The 2020 presidential campaign hasn’t reached full swing, and Donald Trump’s reelection chances are already starting to crater.

According to a new CNN poll released on Tuesday, just 36 percent of Americans believe Trump deserves a second term. A whopping 60 percent say he isn’t worthy of remaining in the White House for four more years.

His overall approval ratings are slightly better, but they’re still dismal. According to the survey, 39 percent of respondents believe Trump has done a good job as president, while 55 percent disapprove of his performance.

More from CNN:

The 60% who say the President does not deserve to be reelected is similar to the 63% who felt that way in November 2017. That outpaces his most recent predecessors at a similar stage in their presidencies. In October 2003, a CNN/Gallup/USA Today poll found that 52% of Americans thought George W. Bush did deserve reelection, and Gallup’s polling in 2011 found the share saying Barack Obama did not deserve to be reelected stood in the low 50s.

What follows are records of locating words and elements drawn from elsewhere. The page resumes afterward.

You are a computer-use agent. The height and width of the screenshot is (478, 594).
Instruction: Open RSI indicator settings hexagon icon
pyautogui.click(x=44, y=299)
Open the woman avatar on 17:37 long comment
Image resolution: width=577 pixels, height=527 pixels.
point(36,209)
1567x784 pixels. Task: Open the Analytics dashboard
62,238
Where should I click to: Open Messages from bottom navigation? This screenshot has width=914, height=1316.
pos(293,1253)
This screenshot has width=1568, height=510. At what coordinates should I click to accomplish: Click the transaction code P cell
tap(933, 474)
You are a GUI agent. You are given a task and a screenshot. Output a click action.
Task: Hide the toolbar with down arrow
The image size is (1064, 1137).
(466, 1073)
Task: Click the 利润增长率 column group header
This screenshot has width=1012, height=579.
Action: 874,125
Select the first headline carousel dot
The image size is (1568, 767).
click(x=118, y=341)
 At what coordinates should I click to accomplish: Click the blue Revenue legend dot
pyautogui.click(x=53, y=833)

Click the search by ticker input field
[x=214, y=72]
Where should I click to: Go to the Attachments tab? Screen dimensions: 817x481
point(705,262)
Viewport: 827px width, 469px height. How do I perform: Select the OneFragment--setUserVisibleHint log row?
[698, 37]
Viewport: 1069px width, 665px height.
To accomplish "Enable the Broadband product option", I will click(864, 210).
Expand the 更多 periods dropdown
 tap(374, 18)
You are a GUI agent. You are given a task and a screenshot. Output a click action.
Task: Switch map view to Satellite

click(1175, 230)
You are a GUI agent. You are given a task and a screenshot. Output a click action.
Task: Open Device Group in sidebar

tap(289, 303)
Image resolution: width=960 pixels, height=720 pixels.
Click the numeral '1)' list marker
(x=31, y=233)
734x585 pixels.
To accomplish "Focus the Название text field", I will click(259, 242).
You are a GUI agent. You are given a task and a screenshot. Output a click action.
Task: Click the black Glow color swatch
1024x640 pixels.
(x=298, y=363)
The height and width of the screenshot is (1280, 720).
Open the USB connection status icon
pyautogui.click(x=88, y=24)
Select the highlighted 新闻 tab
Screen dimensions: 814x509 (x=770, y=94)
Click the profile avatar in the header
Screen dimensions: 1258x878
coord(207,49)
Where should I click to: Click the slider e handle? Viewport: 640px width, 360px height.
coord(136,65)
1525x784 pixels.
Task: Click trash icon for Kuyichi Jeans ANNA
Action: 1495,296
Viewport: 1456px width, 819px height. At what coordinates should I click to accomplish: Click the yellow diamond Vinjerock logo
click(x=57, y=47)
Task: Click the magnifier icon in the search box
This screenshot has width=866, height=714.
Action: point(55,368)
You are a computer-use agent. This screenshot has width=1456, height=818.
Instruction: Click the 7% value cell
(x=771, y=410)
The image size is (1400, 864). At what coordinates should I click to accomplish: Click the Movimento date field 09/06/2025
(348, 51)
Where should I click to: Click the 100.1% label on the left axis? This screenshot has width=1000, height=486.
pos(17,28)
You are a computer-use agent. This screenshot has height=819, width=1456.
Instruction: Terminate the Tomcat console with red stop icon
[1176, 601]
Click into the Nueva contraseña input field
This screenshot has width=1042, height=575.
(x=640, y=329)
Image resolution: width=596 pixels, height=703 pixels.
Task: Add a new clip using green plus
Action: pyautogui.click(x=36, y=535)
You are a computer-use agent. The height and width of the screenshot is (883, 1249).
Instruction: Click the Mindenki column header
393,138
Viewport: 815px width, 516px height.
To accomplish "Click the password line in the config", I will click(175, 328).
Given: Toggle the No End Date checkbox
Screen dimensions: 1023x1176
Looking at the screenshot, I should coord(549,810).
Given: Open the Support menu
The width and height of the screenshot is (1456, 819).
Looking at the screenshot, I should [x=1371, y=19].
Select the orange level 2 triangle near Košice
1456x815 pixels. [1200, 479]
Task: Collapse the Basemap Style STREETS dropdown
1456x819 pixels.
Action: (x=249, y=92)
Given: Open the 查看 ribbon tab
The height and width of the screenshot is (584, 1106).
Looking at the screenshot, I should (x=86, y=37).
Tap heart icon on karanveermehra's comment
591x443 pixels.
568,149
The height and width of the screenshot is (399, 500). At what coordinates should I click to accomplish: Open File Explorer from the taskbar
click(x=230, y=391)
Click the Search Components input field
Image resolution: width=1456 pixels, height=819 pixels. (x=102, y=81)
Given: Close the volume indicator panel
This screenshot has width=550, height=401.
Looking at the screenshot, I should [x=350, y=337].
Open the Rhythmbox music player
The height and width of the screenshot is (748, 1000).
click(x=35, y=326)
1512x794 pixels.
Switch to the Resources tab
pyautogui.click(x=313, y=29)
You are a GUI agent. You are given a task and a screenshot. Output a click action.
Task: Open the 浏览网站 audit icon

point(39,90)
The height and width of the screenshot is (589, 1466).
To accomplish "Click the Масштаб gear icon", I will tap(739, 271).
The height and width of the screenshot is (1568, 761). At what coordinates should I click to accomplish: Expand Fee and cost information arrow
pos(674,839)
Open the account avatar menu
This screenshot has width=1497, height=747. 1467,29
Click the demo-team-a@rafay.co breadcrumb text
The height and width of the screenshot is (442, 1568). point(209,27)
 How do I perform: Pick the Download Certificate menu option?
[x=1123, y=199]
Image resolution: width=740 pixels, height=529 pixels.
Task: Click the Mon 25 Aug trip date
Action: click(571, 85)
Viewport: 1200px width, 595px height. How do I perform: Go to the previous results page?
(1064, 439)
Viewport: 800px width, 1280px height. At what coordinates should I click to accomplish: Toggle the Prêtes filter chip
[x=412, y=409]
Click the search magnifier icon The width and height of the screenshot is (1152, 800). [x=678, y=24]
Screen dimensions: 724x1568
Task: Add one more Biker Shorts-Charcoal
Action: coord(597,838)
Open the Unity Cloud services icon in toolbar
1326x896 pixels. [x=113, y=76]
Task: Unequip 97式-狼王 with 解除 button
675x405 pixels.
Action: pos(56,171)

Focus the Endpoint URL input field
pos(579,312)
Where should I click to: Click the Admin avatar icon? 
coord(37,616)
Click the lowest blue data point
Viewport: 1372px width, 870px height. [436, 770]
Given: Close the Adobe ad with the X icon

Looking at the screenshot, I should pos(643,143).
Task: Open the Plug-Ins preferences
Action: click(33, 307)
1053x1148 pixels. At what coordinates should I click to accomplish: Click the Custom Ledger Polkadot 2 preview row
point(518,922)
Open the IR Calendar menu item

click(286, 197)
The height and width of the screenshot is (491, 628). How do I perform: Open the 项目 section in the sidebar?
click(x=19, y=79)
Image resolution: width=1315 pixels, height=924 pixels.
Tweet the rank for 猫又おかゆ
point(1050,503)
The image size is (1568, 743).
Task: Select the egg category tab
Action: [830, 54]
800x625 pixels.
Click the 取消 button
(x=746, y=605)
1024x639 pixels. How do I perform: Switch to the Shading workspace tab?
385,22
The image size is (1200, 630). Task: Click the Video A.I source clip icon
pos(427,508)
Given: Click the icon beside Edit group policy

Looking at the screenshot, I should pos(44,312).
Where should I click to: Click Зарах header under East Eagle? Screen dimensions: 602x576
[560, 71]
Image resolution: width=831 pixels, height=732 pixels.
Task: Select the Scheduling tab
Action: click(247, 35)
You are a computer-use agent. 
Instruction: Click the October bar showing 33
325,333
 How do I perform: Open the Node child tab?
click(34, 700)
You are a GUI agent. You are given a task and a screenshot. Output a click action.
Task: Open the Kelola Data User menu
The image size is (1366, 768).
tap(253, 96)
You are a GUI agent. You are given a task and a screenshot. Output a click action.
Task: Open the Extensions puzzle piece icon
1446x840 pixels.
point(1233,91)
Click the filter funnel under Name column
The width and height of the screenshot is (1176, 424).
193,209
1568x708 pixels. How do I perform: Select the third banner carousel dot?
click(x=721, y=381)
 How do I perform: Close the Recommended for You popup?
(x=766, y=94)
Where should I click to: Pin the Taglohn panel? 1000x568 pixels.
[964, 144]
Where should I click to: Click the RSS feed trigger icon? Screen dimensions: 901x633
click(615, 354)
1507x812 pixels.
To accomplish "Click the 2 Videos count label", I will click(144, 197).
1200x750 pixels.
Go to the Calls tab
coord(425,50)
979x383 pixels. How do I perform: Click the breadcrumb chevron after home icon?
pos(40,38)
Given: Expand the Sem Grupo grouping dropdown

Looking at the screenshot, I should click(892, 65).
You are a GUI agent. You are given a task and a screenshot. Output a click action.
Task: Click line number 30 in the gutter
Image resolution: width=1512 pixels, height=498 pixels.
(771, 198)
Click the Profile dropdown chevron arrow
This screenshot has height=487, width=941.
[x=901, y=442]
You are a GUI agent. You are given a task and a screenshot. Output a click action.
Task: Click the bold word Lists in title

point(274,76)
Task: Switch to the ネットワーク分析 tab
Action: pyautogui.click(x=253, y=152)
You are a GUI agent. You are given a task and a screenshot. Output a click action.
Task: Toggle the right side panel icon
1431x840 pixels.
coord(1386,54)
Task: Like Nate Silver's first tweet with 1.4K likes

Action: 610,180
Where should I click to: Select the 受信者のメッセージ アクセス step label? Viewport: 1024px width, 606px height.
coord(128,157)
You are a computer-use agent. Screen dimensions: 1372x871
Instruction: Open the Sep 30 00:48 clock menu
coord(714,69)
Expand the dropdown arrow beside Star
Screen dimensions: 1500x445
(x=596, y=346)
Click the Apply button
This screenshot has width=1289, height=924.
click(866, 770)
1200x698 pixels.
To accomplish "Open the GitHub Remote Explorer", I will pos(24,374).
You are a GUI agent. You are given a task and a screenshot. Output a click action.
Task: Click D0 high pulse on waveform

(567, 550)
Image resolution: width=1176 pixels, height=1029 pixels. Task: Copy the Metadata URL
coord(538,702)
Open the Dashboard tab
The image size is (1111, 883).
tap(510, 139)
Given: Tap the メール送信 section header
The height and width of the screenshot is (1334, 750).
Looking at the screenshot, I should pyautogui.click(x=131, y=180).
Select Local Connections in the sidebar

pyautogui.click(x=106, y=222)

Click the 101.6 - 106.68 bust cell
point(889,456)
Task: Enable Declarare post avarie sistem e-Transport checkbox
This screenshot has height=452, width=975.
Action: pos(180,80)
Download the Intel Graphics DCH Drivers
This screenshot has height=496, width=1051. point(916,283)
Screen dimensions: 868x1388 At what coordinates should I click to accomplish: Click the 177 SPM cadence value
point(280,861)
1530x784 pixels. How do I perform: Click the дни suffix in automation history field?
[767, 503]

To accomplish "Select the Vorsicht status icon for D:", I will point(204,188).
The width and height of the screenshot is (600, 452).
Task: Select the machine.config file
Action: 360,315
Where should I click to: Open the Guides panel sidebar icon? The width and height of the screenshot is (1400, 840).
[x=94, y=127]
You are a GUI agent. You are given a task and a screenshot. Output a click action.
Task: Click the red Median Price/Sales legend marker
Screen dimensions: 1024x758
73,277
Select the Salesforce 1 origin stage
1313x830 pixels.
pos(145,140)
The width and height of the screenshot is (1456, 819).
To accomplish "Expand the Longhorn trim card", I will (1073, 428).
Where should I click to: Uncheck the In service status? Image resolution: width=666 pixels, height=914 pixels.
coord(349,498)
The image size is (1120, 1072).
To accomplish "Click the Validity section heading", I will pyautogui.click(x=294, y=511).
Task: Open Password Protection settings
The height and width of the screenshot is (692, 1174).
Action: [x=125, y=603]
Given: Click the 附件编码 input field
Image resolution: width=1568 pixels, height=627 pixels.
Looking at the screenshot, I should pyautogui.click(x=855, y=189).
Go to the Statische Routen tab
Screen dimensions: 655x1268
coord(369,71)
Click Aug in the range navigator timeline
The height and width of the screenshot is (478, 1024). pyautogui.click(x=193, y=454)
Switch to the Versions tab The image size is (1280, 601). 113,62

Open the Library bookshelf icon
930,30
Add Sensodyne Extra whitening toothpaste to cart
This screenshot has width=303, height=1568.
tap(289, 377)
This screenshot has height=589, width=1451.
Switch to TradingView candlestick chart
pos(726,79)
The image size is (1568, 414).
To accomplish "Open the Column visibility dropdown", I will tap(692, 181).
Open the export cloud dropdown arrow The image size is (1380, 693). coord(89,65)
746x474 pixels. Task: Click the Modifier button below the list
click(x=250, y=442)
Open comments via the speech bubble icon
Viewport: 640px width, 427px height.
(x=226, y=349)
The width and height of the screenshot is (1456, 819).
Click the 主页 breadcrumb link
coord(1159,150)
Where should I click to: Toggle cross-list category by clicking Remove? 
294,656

Trump has been in a hole since day one

It’s always important to remember that Donald Trump became president without majority support. Hillary Clinton beat him by millions of ballots in terms of the popular vote in 2016.

Since taking office, he has done nothing to expand his support or even attempt to win over some of the people that may have voted for his Democratic opponent.

In fact, through his Twitter rants and racist rally spewings, Trump seems to be talking to an increasingly small group of Americans. As a result, the president’s support has suffered and his reelection bid will be an uphill climb.

As Jason Easley noted earlier this month, Trump is the first president in history to never have a single day of positive approval ratings.

Donald Trump may have eked out an Electoral College victory in 2016 thanks to Russian meddling and James Comey’s infamous letter, but he did so by the slimmest of margins against an opponent that was viewed almost as unfavorably as he was.

Next year, not only will Trump be saddled with the same – or worse – favorability numbers, but he will face a Democratic opponent almost certainly more likable than one he barely beat in 2016.